Bruce[,] here I feel compelled to remind you that fiction therapy in order to be at all effective must locate itself and operate in a strenuously yes some might even say harshly limited defined structured space. It must be confronted as text which is to say fiction which is to say project.

 

Bruce, unrepentant, answers, “This kind of fiction doesn’t interest me,” and lays out his manifesto for a different sort of writing (and a new sort of relationship):

No more uni-object concepts, contemplations, arm clover breath, heaving bosoms, histories as symbol, colossi; no more man, fist to brow or palm to décolletage, understood in terms of a thumping, thudding, heated Nature, itself conceived as colored, shaped, invested with odor, lending meaning in virtue of qualities. No more qualities. No more metaphors. Gödel numbers, context-free grammars, finite automata, correlation functions and spectra. Not sensuously here, but causally, efficaciously here. Here in the most intimate way…. I admit to seeing myself as an aesthetician of the cold, the new, the right, the truly and spotlessly
here
.

 

As the miles roll by, Bruce struggles to hold on to his vision of a fiction whose “meaning will be clean” between the harangues of his ex and his writing teacher. The story finishes in a more traditional mode, when Bruce tries to rewire his relatives’ broken stove, only to discover that, despite his degree in engineering from MIT, he has no idea how the device works. But at this point the reader suspects another parody, a subversion of the MFA-perfect trope of the stove as symbol of hearth and family, of the tidy ending.

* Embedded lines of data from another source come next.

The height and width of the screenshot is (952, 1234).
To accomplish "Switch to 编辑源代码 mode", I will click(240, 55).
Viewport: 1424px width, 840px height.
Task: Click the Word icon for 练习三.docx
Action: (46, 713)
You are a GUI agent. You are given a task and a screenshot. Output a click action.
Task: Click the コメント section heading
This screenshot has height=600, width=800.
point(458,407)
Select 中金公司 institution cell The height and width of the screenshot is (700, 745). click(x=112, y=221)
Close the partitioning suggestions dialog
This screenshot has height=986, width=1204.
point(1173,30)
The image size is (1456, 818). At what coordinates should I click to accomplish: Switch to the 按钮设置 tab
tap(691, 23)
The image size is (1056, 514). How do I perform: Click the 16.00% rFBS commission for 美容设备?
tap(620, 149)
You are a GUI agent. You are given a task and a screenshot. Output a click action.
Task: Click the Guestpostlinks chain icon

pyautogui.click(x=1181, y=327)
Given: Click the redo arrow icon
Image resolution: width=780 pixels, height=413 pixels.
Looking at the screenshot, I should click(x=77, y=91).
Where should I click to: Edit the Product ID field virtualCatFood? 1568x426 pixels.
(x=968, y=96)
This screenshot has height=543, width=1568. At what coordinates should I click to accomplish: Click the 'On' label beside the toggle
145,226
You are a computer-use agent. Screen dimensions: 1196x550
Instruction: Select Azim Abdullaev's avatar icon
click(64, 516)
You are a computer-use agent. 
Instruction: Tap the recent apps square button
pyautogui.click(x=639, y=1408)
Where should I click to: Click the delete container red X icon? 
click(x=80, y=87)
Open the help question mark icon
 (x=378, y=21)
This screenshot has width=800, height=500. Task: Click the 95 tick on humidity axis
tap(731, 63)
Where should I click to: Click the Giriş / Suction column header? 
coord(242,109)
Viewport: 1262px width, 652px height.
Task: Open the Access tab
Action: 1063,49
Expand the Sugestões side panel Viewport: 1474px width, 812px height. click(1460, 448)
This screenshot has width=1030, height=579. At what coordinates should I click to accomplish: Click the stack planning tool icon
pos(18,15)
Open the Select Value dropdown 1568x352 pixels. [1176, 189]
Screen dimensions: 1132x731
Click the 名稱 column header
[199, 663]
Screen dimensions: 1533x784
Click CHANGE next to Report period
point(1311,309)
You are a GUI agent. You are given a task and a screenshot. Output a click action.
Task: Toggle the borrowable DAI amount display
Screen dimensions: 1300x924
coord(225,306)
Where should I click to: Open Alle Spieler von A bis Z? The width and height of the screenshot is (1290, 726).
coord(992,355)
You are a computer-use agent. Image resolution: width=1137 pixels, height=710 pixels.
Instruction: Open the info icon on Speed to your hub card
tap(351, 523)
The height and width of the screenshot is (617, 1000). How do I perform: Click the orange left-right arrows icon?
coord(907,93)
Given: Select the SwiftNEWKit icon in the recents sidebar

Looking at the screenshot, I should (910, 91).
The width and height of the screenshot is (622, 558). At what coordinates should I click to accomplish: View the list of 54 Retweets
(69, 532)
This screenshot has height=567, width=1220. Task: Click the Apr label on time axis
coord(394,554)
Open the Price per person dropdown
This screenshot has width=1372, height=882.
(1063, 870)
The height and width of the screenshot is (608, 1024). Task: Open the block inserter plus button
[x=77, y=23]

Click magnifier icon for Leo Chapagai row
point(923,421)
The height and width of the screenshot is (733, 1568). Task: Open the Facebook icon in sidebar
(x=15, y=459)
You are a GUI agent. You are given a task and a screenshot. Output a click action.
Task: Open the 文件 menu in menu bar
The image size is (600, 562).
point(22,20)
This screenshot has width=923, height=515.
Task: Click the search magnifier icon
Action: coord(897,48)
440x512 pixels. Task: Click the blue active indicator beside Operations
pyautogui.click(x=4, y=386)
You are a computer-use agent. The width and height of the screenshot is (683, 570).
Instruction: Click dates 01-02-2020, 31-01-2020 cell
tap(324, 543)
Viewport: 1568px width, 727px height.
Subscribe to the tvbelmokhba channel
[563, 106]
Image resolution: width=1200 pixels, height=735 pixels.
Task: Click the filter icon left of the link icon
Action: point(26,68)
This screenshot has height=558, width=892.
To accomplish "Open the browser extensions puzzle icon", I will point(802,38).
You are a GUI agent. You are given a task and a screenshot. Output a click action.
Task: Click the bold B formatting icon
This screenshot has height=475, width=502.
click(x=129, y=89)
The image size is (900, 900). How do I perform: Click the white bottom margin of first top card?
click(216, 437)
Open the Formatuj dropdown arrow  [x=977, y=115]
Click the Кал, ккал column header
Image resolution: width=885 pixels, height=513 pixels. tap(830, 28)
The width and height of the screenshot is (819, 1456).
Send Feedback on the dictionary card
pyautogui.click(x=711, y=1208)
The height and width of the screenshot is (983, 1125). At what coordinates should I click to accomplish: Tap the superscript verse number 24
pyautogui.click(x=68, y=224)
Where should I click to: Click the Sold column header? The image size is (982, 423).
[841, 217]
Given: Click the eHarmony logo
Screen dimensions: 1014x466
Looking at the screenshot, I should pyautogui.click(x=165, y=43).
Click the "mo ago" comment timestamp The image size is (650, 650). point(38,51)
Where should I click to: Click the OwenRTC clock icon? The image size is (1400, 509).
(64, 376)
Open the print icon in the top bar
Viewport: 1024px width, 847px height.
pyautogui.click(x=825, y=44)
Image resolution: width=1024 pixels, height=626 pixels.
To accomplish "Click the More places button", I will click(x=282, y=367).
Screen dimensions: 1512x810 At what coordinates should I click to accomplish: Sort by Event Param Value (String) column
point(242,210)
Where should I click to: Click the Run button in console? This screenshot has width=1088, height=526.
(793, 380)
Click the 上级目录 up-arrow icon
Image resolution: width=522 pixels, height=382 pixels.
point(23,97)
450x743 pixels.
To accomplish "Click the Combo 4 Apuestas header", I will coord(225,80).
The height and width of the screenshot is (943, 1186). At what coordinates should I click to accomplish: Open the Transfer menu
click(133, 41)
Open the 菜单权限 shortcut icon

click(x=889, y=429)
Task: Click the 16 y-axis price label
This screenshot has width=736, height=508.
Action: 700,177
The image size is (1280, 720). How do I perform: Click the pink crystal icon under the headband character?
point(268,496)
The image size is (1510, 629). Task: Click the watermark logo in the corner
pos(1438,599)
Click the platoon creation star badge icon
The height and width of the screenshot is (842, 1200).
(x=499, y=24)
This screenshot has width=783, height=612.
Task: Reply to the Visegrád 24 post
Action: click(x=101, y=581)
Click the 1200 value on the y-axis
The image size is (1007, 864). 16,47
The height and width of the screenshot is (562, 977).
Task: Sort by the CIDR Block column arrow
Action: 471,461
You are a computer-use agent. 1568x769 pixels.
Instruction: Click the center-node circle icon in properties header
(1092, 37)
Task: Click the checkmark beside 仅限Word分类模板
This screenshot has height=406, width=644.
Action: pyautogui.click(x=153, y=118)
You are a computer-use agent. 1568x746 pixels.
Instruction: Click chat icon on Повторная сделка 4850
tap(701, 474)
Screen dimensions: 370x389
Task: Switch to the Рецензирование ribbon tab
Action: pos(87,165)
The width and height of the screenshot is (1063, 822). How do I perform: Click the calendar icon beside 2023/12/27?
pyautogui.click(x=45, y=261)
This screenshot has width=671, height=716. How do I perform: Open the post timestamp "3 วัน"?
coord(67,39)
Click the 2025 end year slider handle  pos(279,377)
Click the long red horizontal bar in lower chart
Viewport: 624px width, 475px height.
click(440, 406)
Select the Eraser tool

When Wallace presented “Here and There” for comment in Penner’s workshop, the students were impressed. They were struggling to fit themselves within the boundaries of the well-made story; he was struggling to get out of them. But Penner considered the story “talky, slow and boring.”
12
Wallace next presented “Love,” a story within a story from
Broom
, about a conversation between characters named Donald and Evelyn Slotnik and their neighbor Fieldbinder about another neighbor who may have been stalking the Slotniks’ son. The third story was “Solomon Silverfish,” the tale of a lawyer whose wife is dying of cancer. For most of its nearly thirty pages, the story adheres closely—even mockingly—to the rules of narrative. Points of view alternate obediently among the characters; each one speaks in an identifiable voice: “Sophie is Solomon’s life and vice-versa, Mrs. Solomon thinks, Thirty-two years of such luck and happiness she did not even know how to begin thanking God on her knees.” But the last scene erupts into a Malamud-like moment of magic, a rapturous lovemaking in a cemetery as witnessed by Too Pretty, a pimp, high on heroin, who happens to drive by:

I be sittin up straight in my ride, and she be doin my man standin up, they be doin each other like children, too clean, too happy, my mans ass on marble, and theres no noise I can hear but my breathin and…this high thin whine of the burnin gate and the stones that be flashin a fire of they own light in the sun.

 

“There’s a fine and moving story here, David,” Penner wrote his student in response. “It’s about half this long.”
13
A conservative Jew himself, Penner found Wallace’s idea of Jews as targets of comedy “mildly offensive” and remembers wondering why Wallace kept submitting stories about people of his own religion to him. Other students assumed it was Wallace’s attempt to get under the skin of a professor who was not giving him the praise he expected. If so, it may have worked. Penner saw the talent that Wallace possessed and felt he was misusing it. At one point, he took Wallace aside and told him that if he continued to write the way he was writing “we’d hate to lose you.”
14

Penner thought he was giving Wallace just the sort of help he had come to Arizona for, but Wallace was flabbergasted and furious, and also excited. As often when goaded, he fought back with humor. He liked to sit around with friends, imitating Penner’s mannerisms; the hemorrhoid pillow the teacher brought to class was fair game. He joined Penner’s Sunday basketball games. Wallace no longer threw a timid hook shot. He enjoyed battling his professor in the pebbleless paint. (Penner was famous for scrupulously sweeping the court before a game.)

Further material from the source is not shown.